WHAT IS NEEDED |
Transcribe the listing below, from the line with "Go back with the left arrow" up to and including its final line, and leave the pictures out.

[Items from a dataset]
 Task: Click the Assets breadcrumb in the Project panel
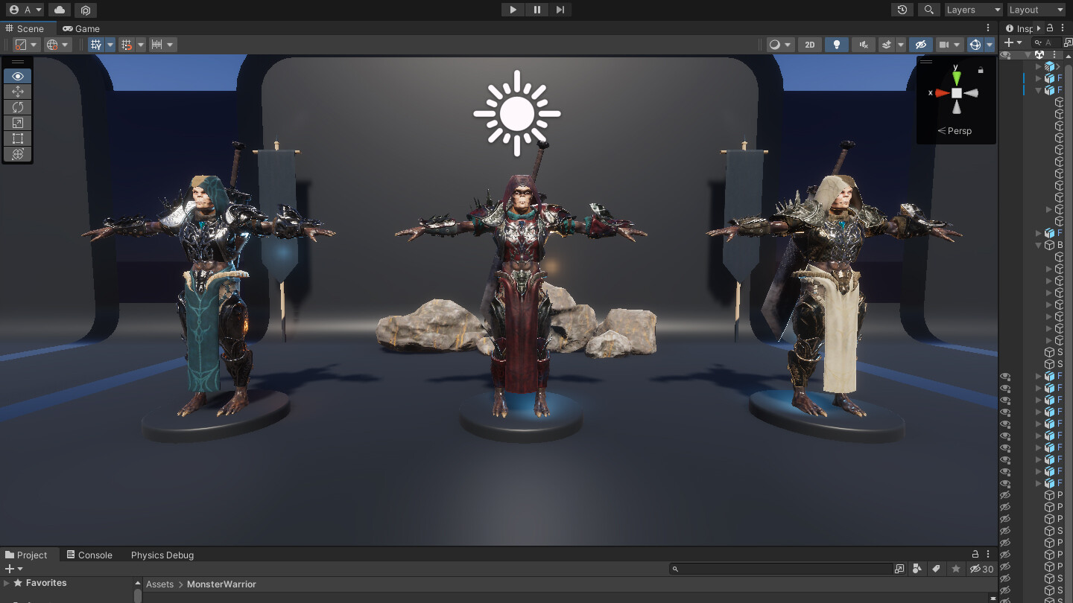point(159,584)
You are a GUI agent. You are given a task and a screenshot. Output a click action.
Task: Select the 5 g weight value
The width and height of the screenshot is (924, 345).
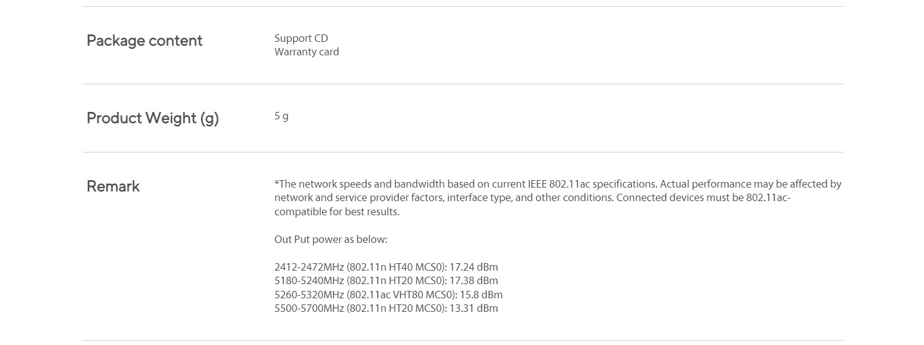(281, 116)
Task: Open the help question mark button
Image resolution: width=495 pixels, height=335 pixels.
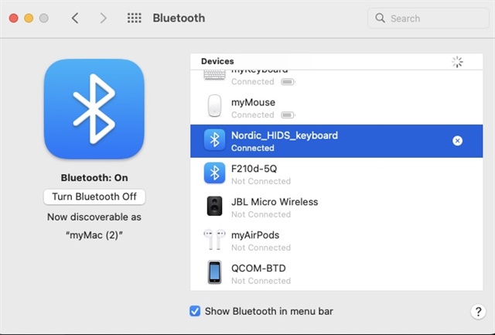Action: [x=477, y=311]
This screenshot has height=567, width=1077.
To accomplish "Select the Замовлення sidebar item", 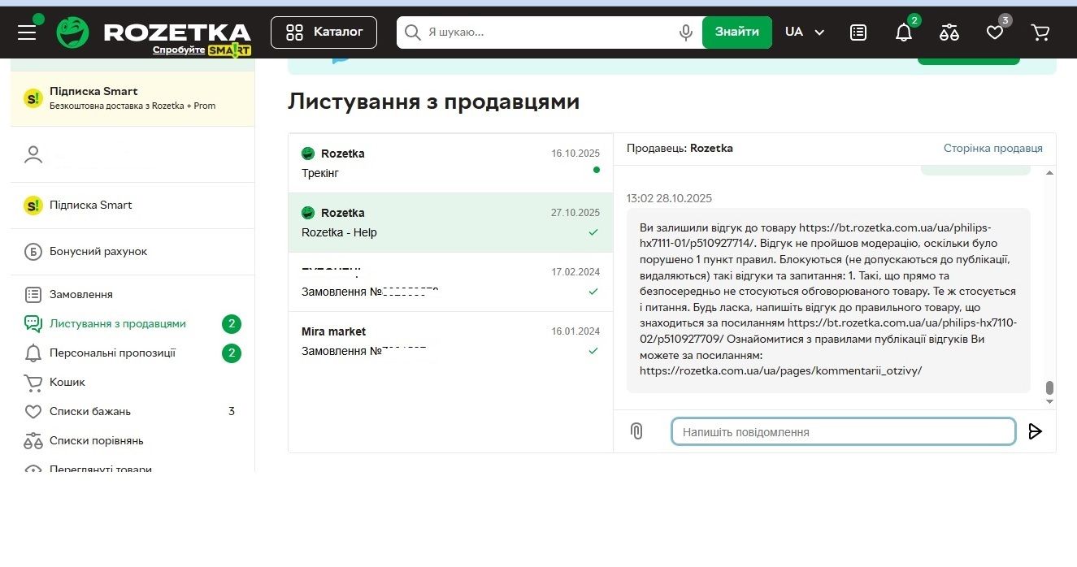I will tap(80, 294).
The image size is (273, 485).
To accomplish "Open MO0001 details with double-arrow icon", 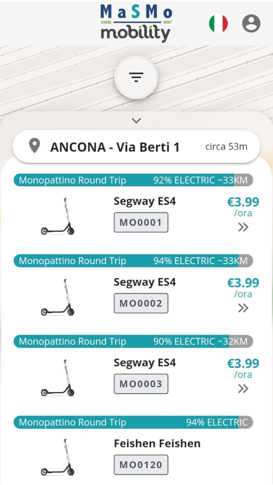I will [x=243, y=227].
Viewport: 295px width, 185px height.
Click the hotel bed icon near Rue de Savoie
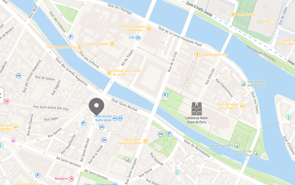[x=18, y=76]
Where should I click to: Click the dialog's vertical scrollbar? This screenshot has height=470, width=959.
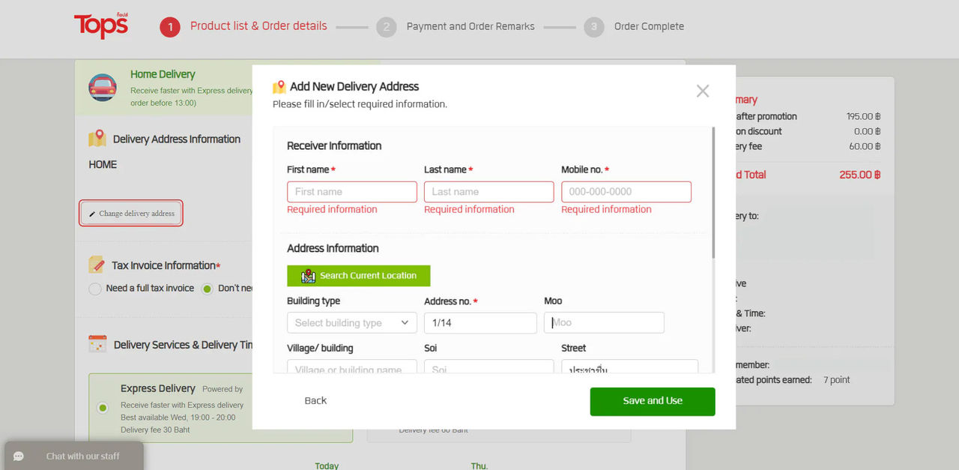click(713, 193)
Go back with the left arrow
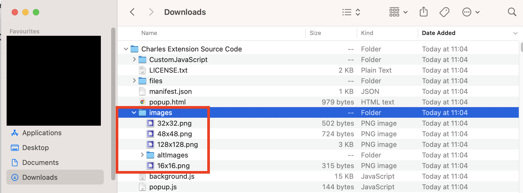The height and width of the screenshot is (193, 523). click(x=132, y=12)
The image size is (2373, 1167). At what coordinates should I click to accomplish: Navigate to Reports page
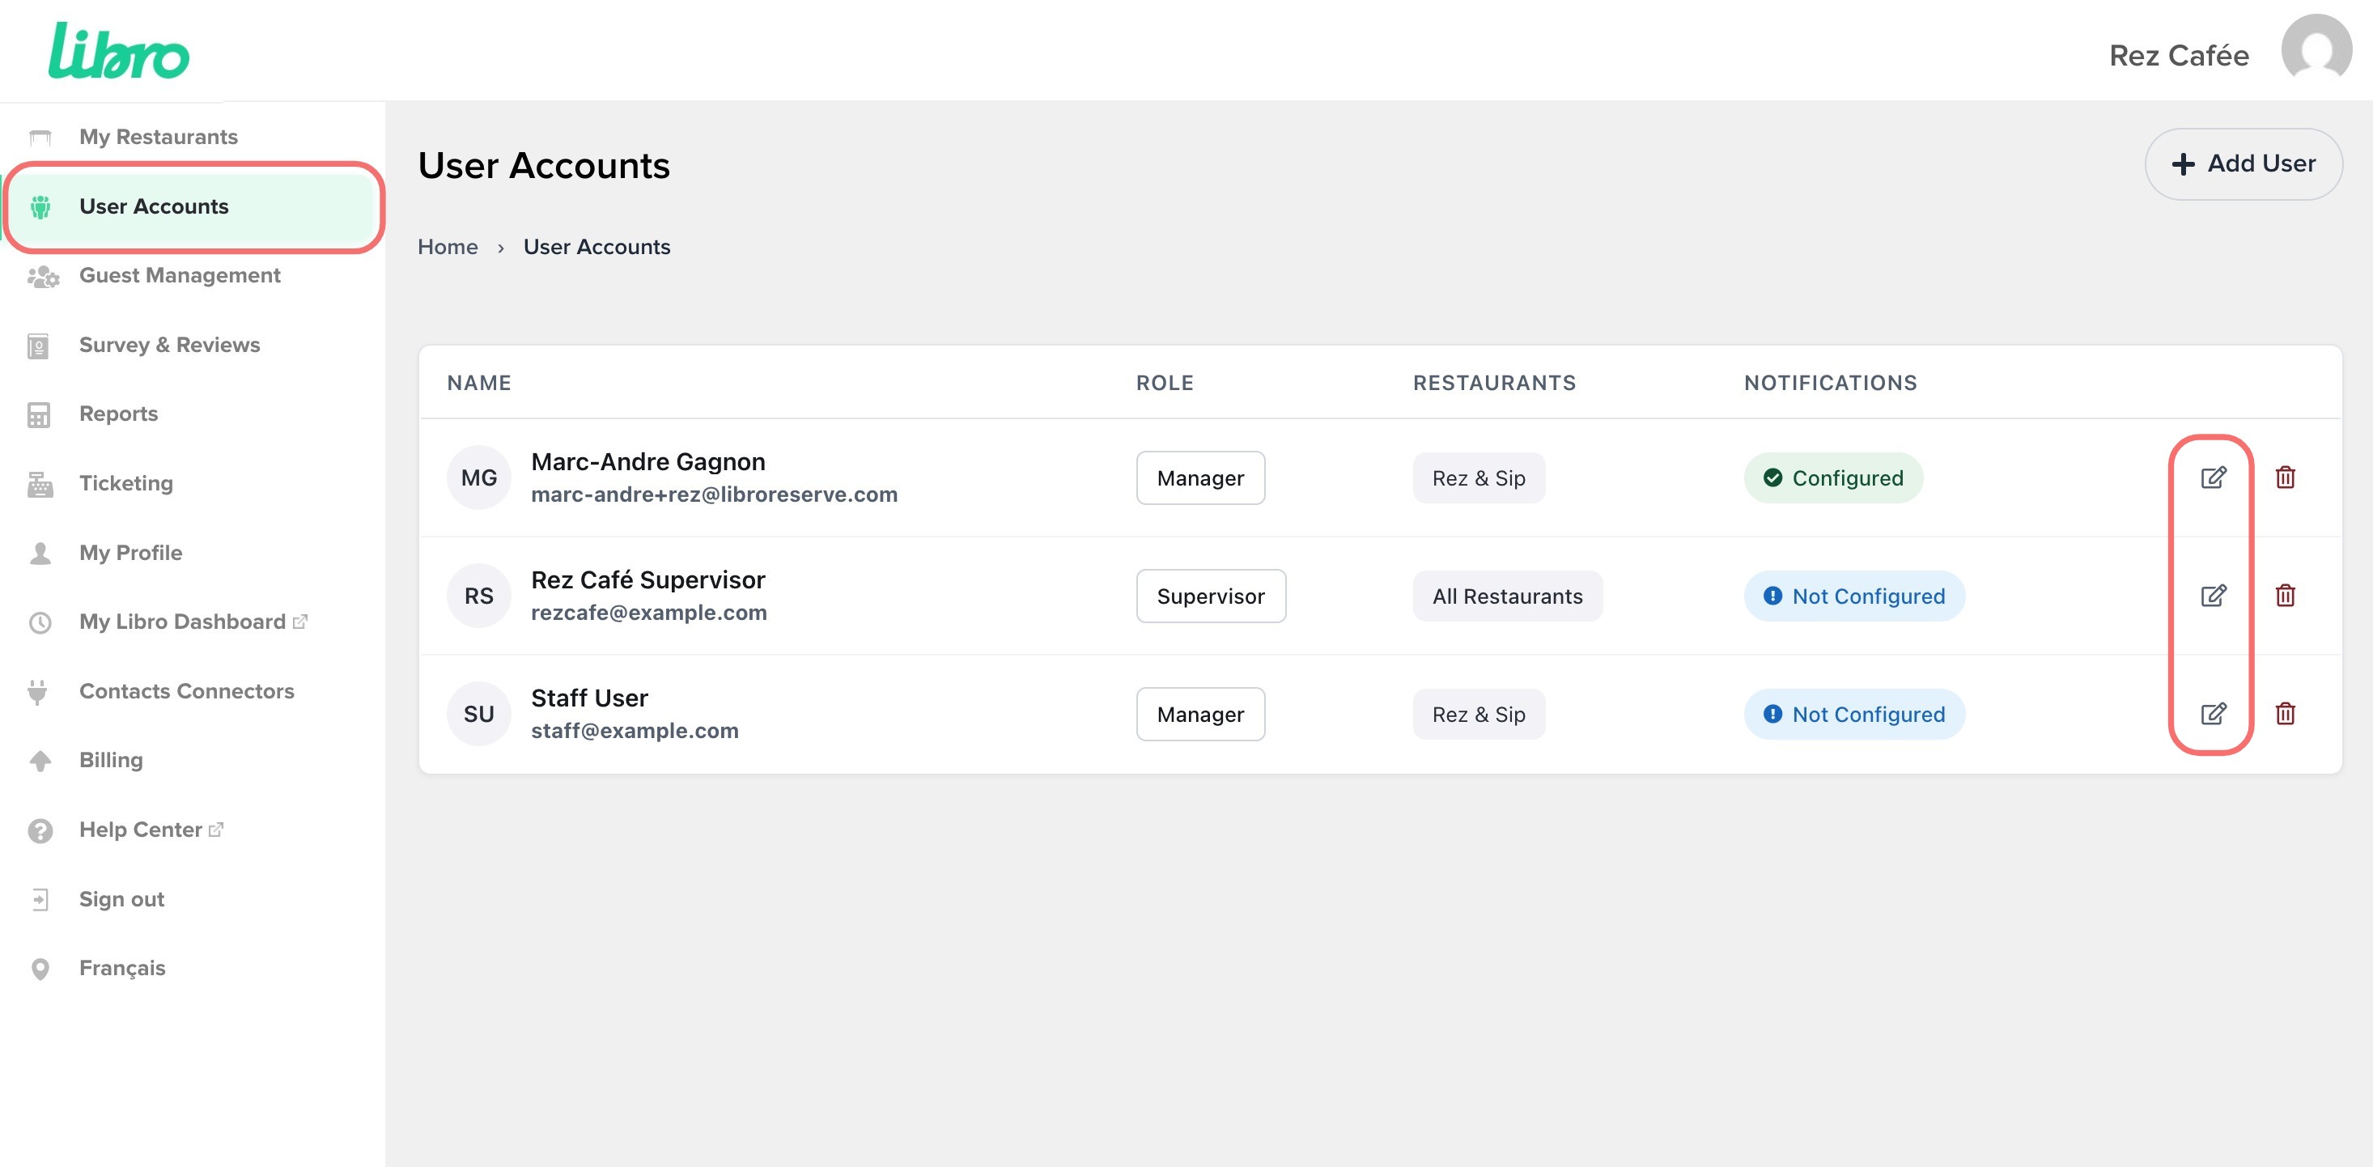[x=118, y=414]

TASK RESULT |
Go back with the left arrow
The height and width of the screenshot is (193, 523). click(x=132, y=12)
The image size is (2373, 1167). At what coordinates should I click to accomplish: Navigate to Reports page
[x=118, y=414]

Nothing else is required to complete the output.